To solve this optimization problem using Gurobi, we first need to understand and translate the given natural language description into a mathematical model. The objective is to minimize the function: $1 \times \text{milligrams of vitamin B1} + 6 \times \text{milligrams of potassium}$, subject to several constraints involving cognitive performance indices and immune support indices for both milligrams of vitamin B1 and potassium.

Let's denote:
- $x_0$ as the quantity of milligrams of vitamin B1,
- $x_1$ as the quantity of milligrams of potassium.

Given information:
- Cognitive performance index per milligram of vitamin B1: 9
- Immune support index per milligram of vitamin B1: 2
- Cognitive performance index per milligram of potassium: 2
- Immune support index per milligram of potassium: 14

Constraints:
1. Total cognitive performance index $\geq 9$
2. Total immune support index $\geq 16$
3. $-10x_0 + 4x_1 \geq 0$
4. Total cognitive performance index $\leq 19$
5. Total immune support index $\leq 31$

The mathematical formulation of the problem can be written as:
- Minimize: $x_0 + 6x_1$
- Subject to:
  - $9x_0 + 2x_1 \geq 9$
  - $9x_0 + 2x_1 \leq 19$
  - $2x_0 + 14x_1 \geq 16$
  - $2x_0 + 14x_1 \leq 31$
  - $-10x_0 + 4x_1 \geq 0$
- $x_0$ can be non-integer (continuous),
- $x_1$ must be integer.

Here is the Gurobi code that captures this problem:

```python
from gurobipy import *

# Create a new model
m = Model("Optimization_Problem")

# Define variables
x0 = m.addVar(lb=0, ub=GRB.INFINITY, vtype=GRB.CONTINUOUS, name="milligrams_of_vitamin_B1")
x1 = m.addVar(lb=0, ub=GRB.INFINITY, vtype=GRB.INTEGER, name="milligrams_of_potassium")

# Define the objective function
m.setObjective(x0 + 6*x1, GRB.MINIMIZE)

# Add constraints
m.addConstr(9*x0 + 2*x1 >= 9, "cognitive_performance_min")
m.addConstr(9*x0 + 2*x1 <= 19, "cognitive_performance_max")
m.addConstr(2*x0 + 14*x1 >= 16, "immune_support_min")
m.addConstr(2*x0 + 14*x1 <= 31, "immune_support_max")
m.addConstr(-10*x0 + 4*x1 >= 0, "additional_constraint")

# Optimize model
m.optimize()

# Print solution
if m.status == GRB.OPTIMAL:
    print("Optimal solution found:")
    print(f"Milligrams of Vitamin B1: {x0.x}")
    print(f"Milligrams of Potassium: {x1.x}")
    print(f"Objective Function Value: {m.objVal}")
else:
    print("No optimal solution found")
```

■ **Collected material**:
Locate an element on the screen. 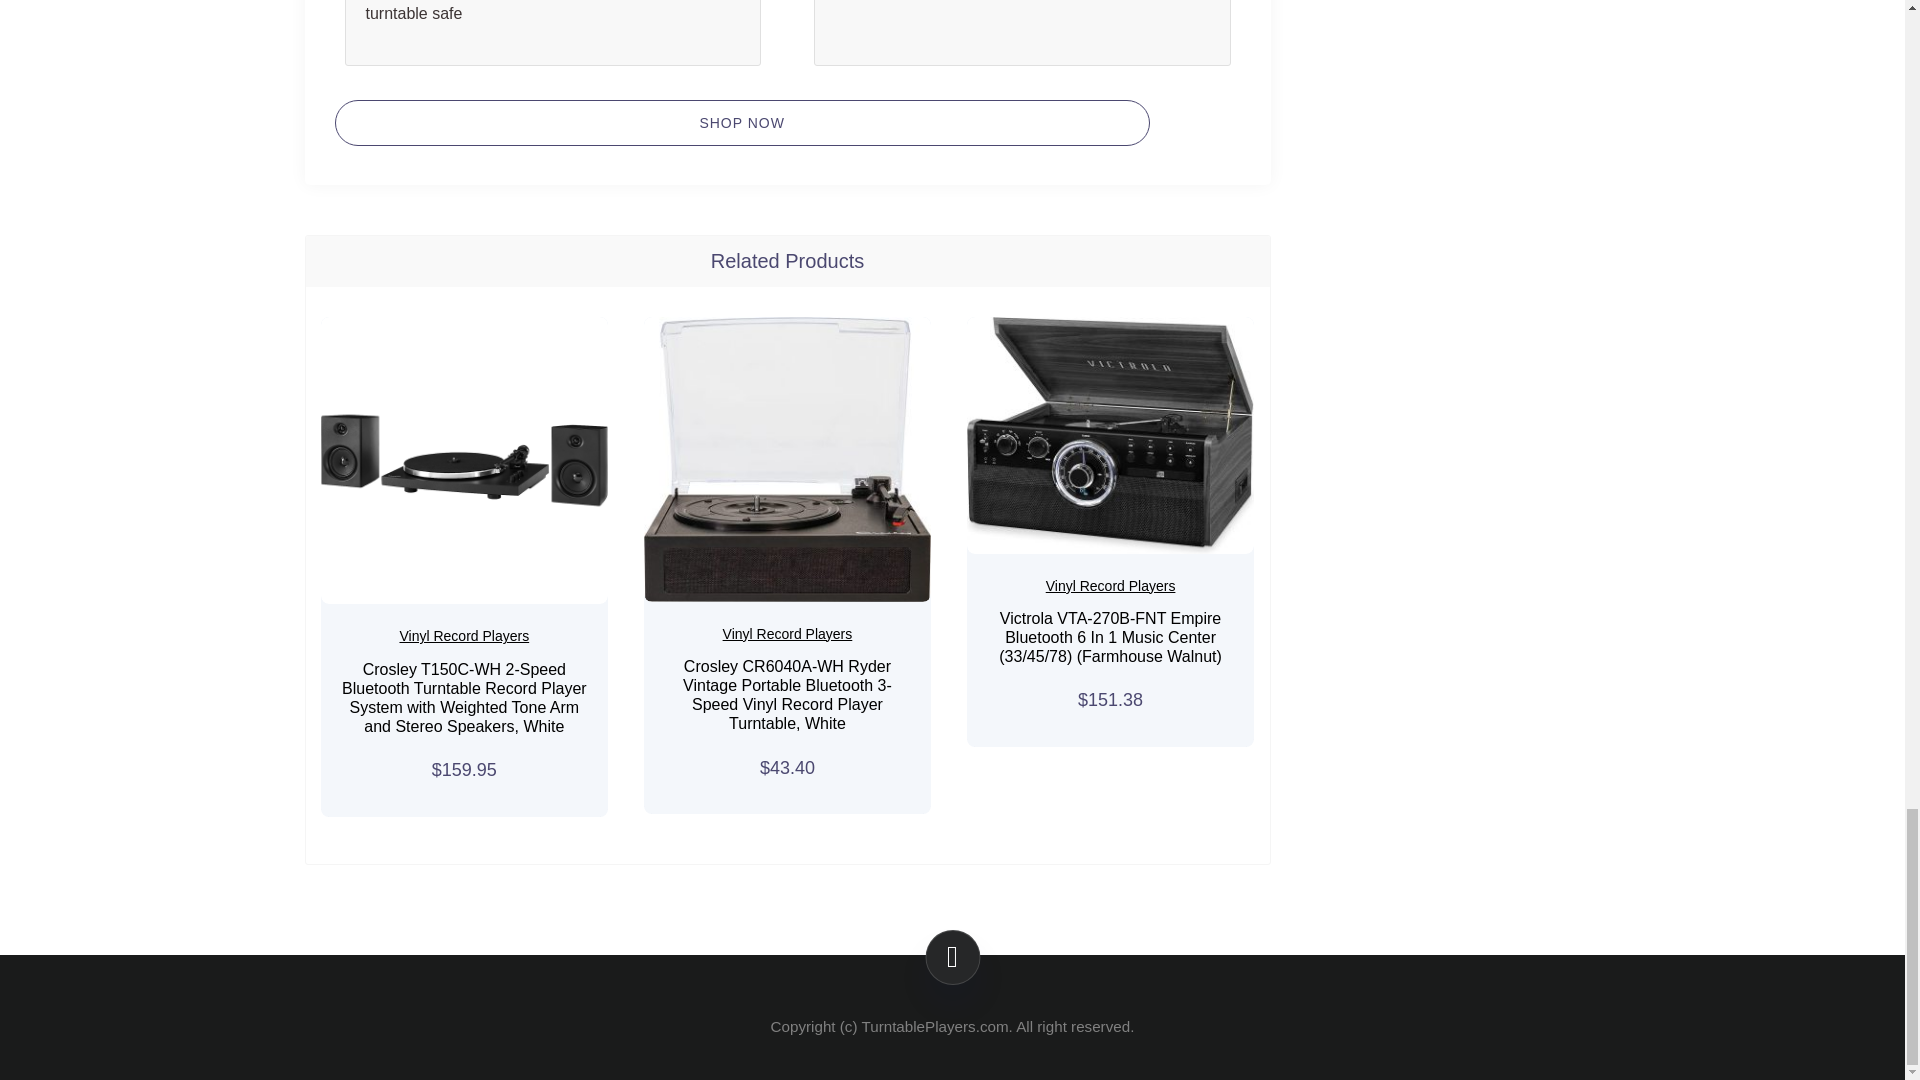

■ **What you have to do**:
In the optimization text, which of the two quantities must take an integer value? The lines come from a separate source, not from the optimization text.

■ **Answer section**:
The quantity of milligrams of potassium, x₁, must be an integer.